How most financial advisors are paid at banks and credit unions has evolved from being based on recent production to being based on at least six months to a year of rolling averages, according to a recent study by Kehrer Saltzman & Associates.

When Kenneth Kehrer Associates did a study in 1997 of financial advisor compensation, it revealed most compensation was based on an advisor's production in the previous month. Now, payment is based on a rolling average of the advisor's production in the past six to 12 months. The findings are part of the Financial Institution Advisor Incentive Plan Survey released in September by Kehrer Saltzman, a management-consulting firm for the financial services industry.

"The financial advice business in banks and credit unions has matured significantly over the past 15 years," says Kenneth Kehrer, whose firm conducted the original survey and who is now a principal at Kehrer Saltzman.

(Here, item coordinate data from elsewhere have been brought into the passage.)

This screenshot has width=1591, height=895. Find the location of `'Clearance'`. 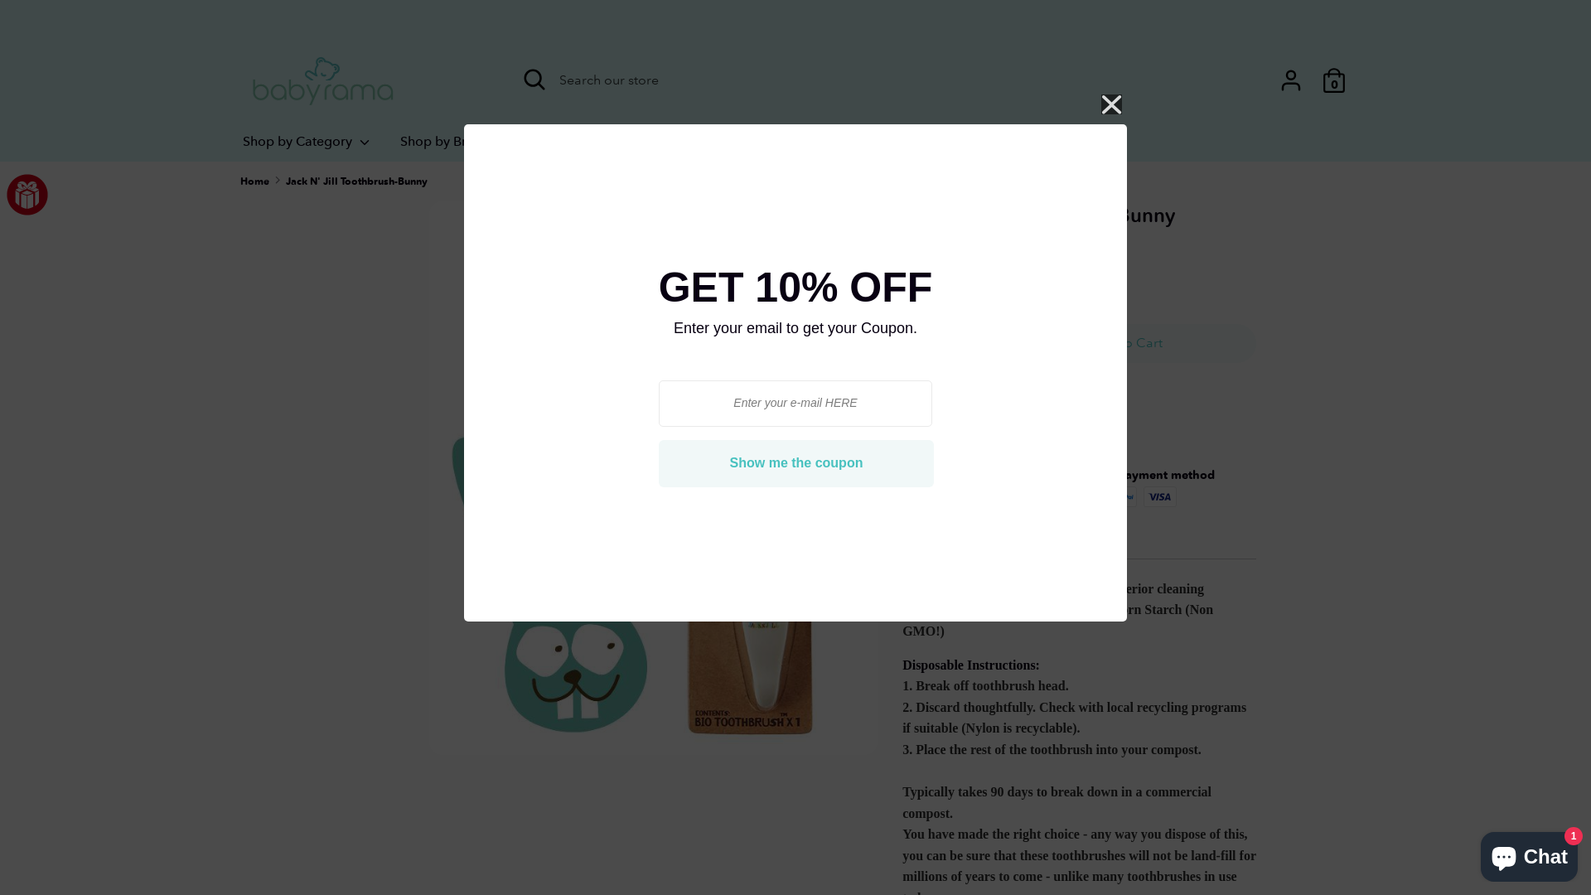

'Clearance' is located at coordinates (747, 146).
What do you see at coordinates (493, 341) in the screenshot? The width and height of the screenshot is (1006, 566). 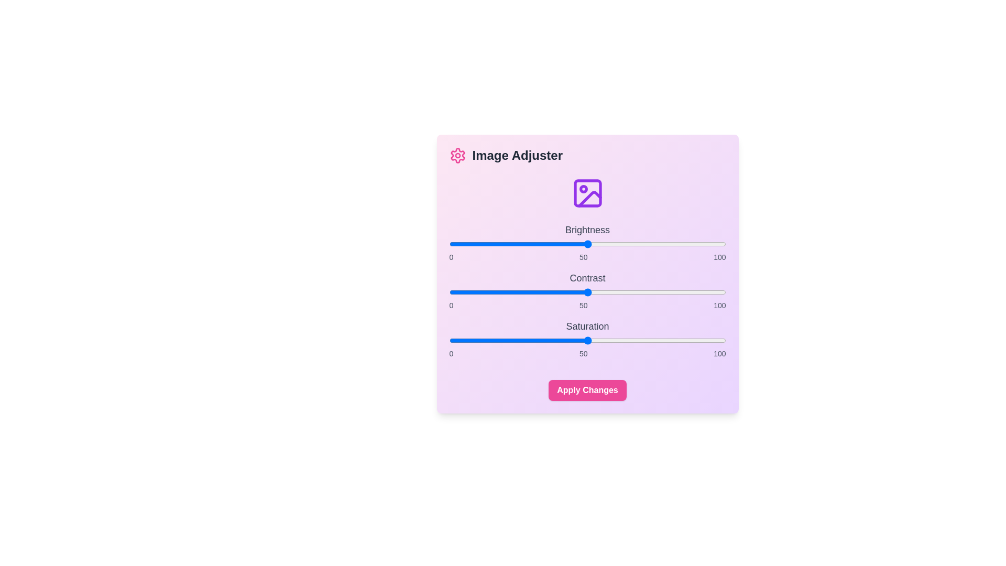 I see `the saturation slider to set the value to 16` at bounding box center [493, 341].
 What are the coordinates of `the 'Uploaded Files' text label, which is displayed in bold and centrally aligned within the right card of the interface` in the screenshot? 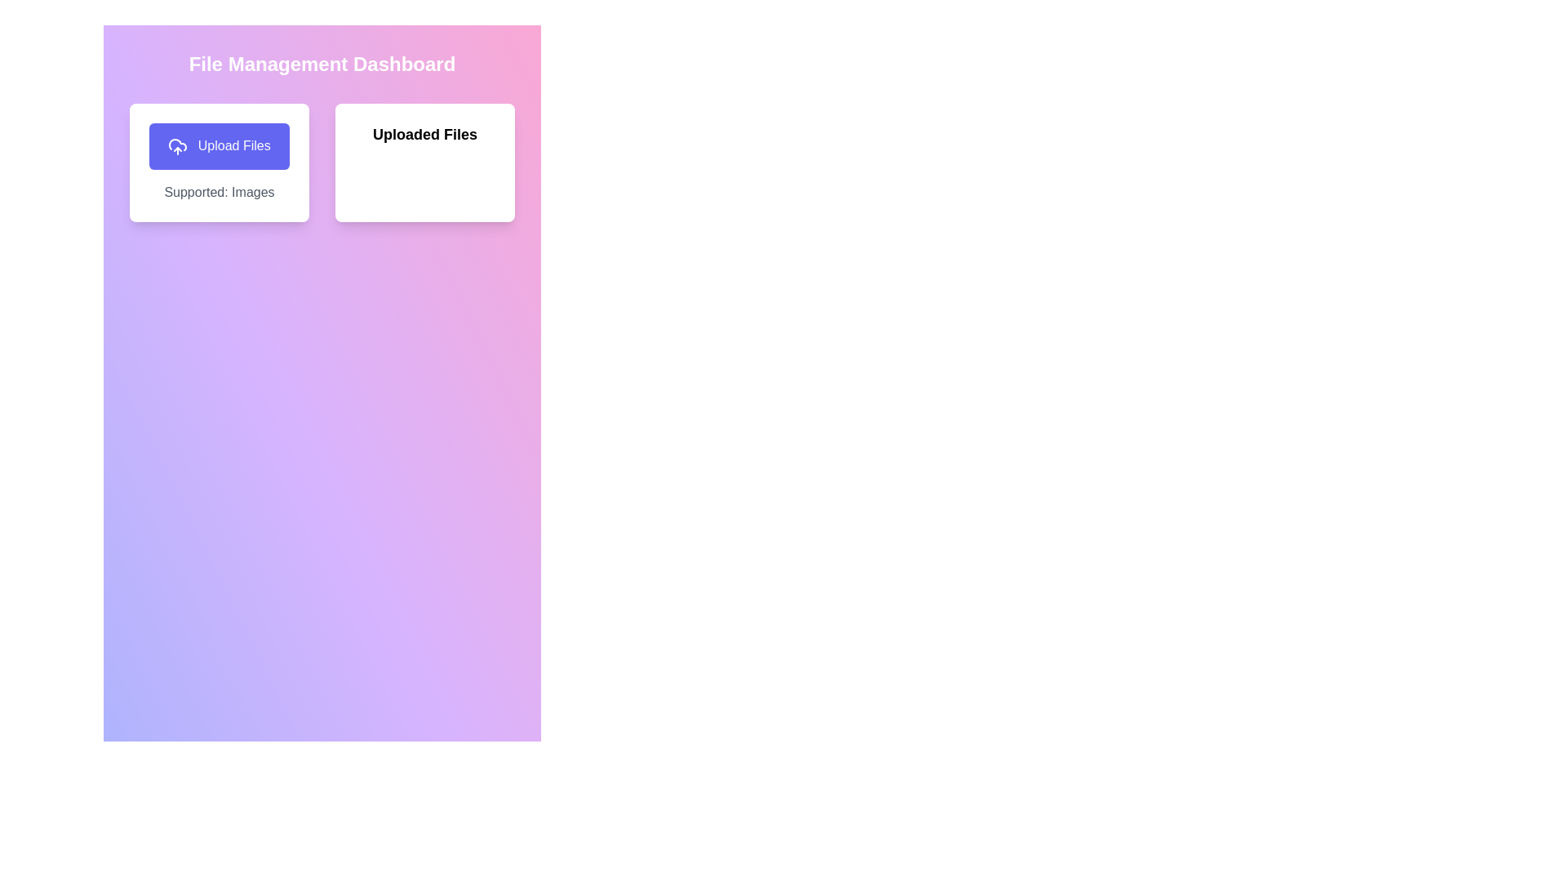 It's located at (425, 134).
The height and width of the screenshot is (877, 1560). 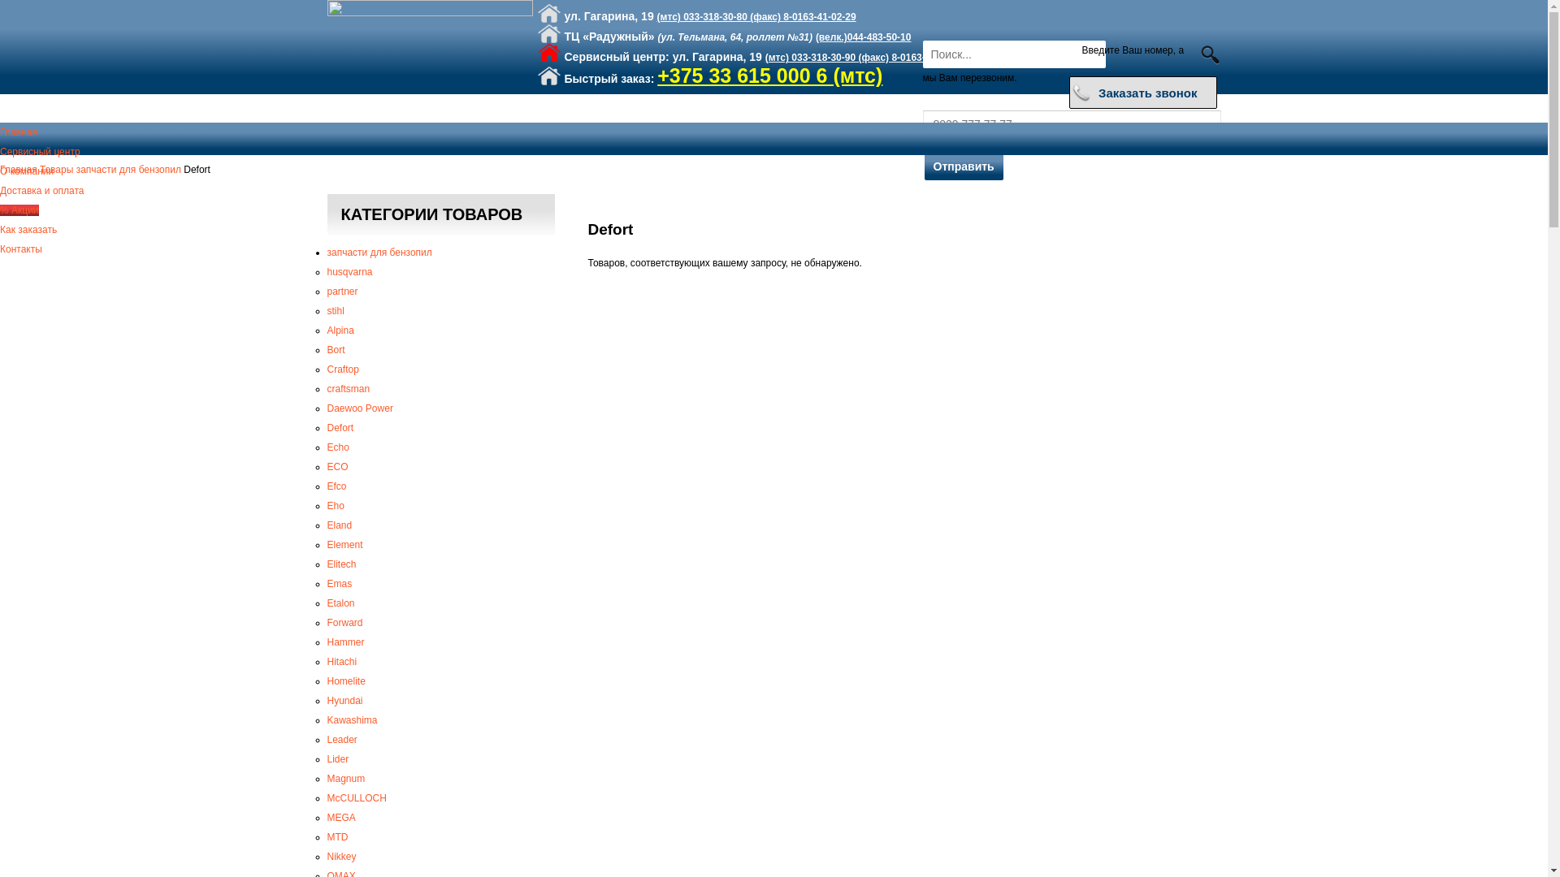 I want to click on 'craftsman', so click(x=347, y=388).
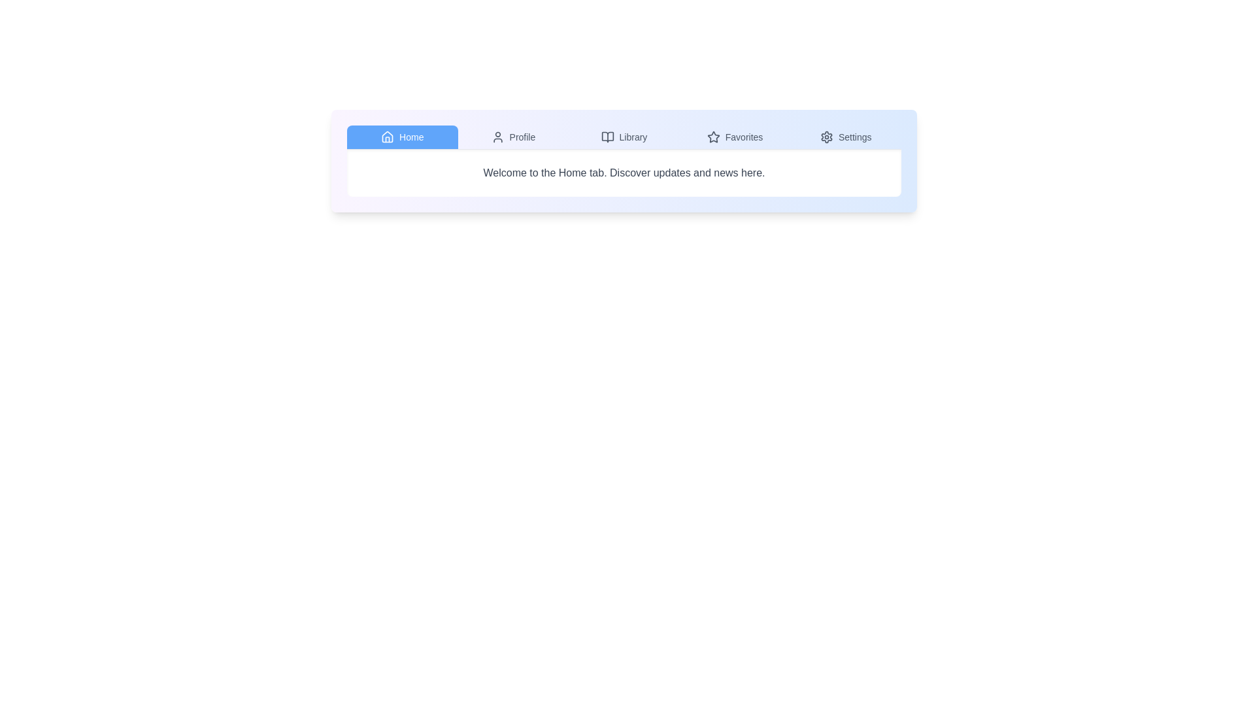  What do you see at coordinates (826, 137) in the screenshot?
I see `the SVG graphical element representing 'Settings' located at the far-right position in the top navigation bar, adjacent to the label 'Settings'` at bounding box center [826, 137].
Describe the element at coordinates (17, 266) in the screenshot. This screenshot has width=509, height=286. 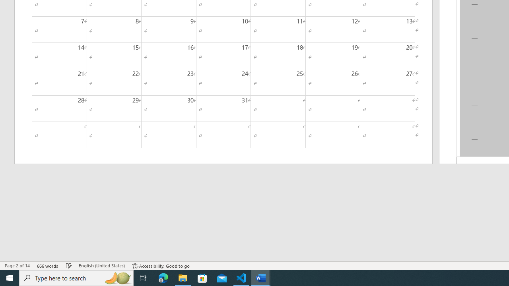
I see `'Page Number Page 2 of 14'` at that location.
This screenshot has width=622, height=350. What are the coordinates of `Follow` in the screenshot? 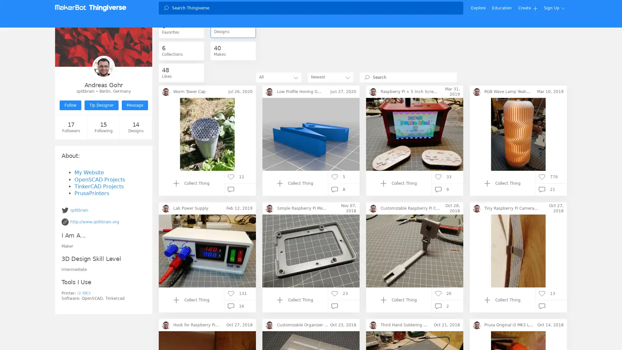 It's located at (70, 105).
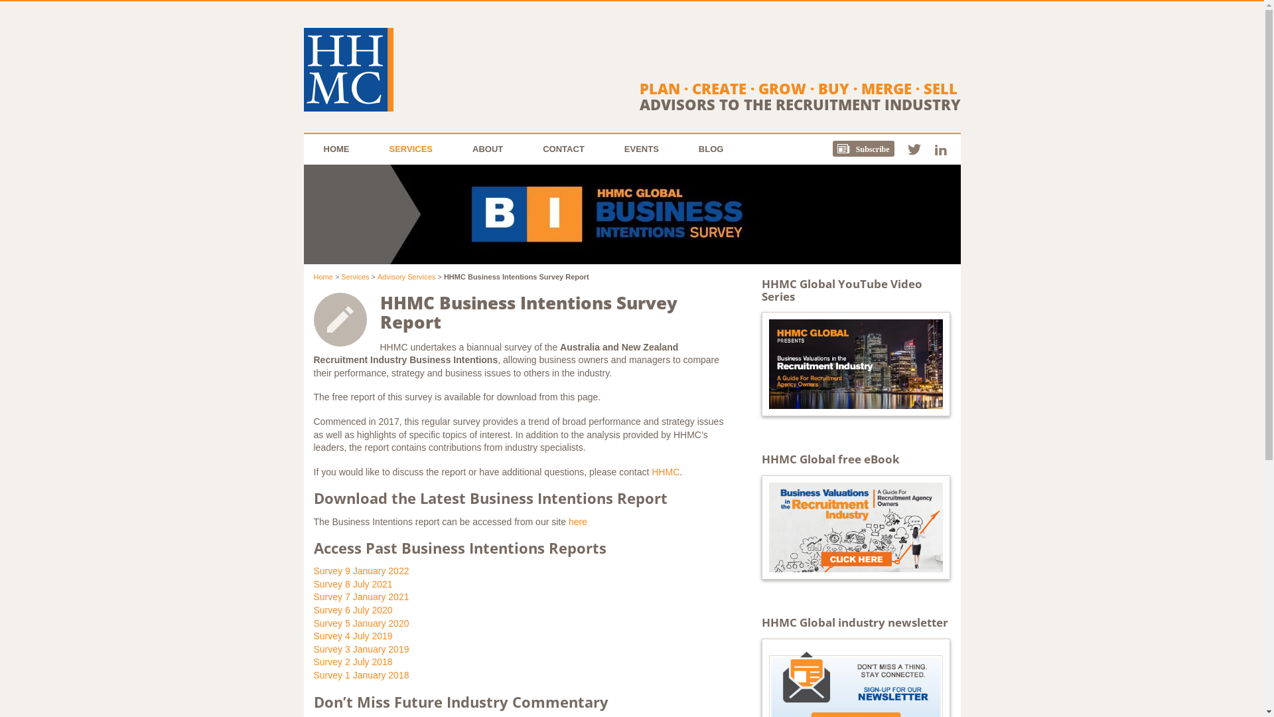 The image size is (1274, 717). Describe the element at coordinates (352, 634) in the screenshot. I see `'Survey 4 July 2019'` at that location.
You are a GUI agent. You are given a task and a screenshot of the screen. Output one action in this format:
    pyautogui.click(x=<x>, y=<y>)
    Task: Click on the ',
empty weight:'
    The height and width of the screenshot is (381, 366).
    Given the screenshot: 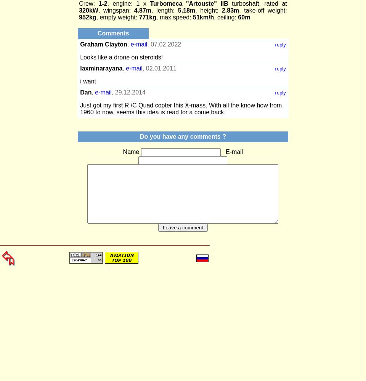 What is the action you would take?
    pyautogui.click(x=96, y=17)
    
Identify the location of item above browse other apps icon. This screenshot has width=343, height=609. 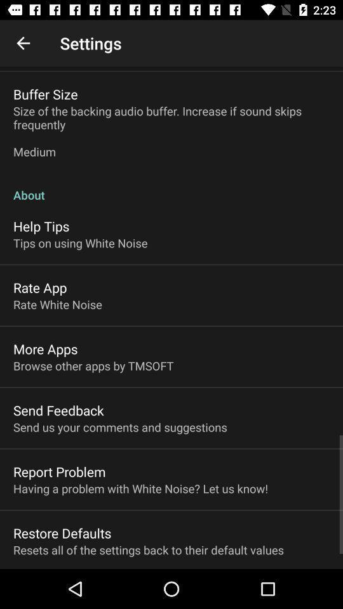
(44, 349).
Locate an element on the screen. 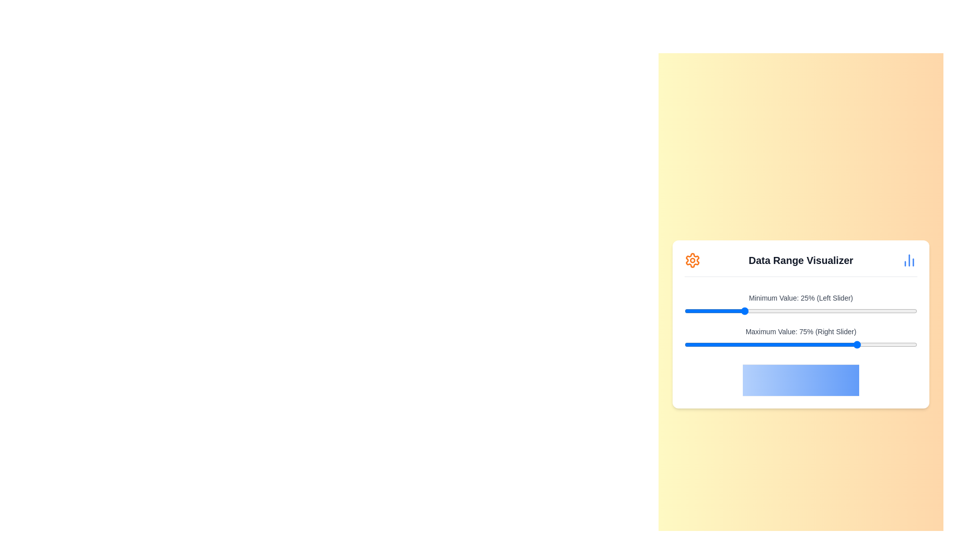 The width and height of the screenshot is (963, 542). the slider is located at coordinates (793, 344).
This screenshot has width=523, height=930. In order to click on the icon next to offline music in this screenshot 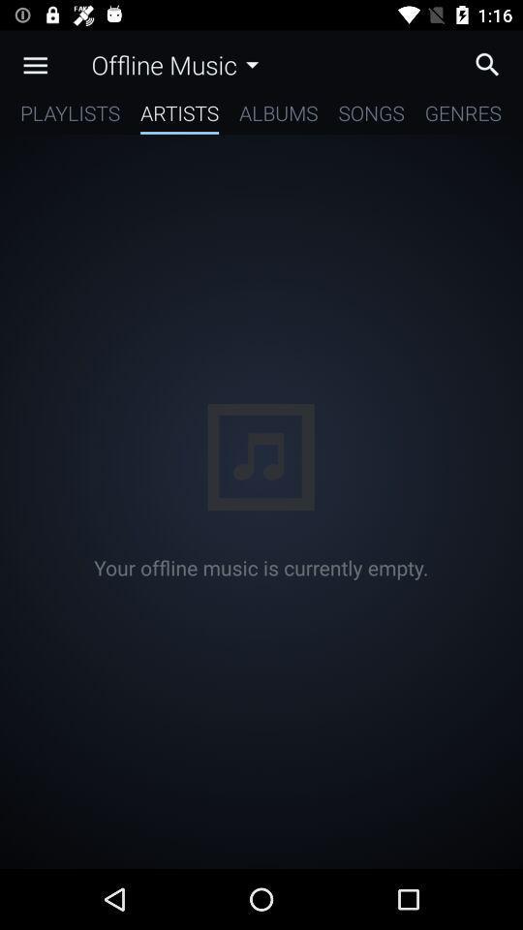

Bank broker-dealers have found that rolling-average payments help recruit and retain high-quality advisors, as well as contribute to investment services being delivered more effectively to clients, he added.

 In 1997, banks and credit unions based pay on a tiered grid calculated on the basis of an advisor's production for the previous month, rather than the current rolling average of production for longer periods. "As a consequence, many advisor compensation plans also have moved away from the style of regional brokerage firms and now incorporate more discretionary bonuses and scorecards that include factors beyond personal production, such as goals to be met over time," Kehrer adds.

The current survey was based on advisor compensation plans from 22 bank investment services units that represent 40% of advisors working in U.S. banks and credit unions.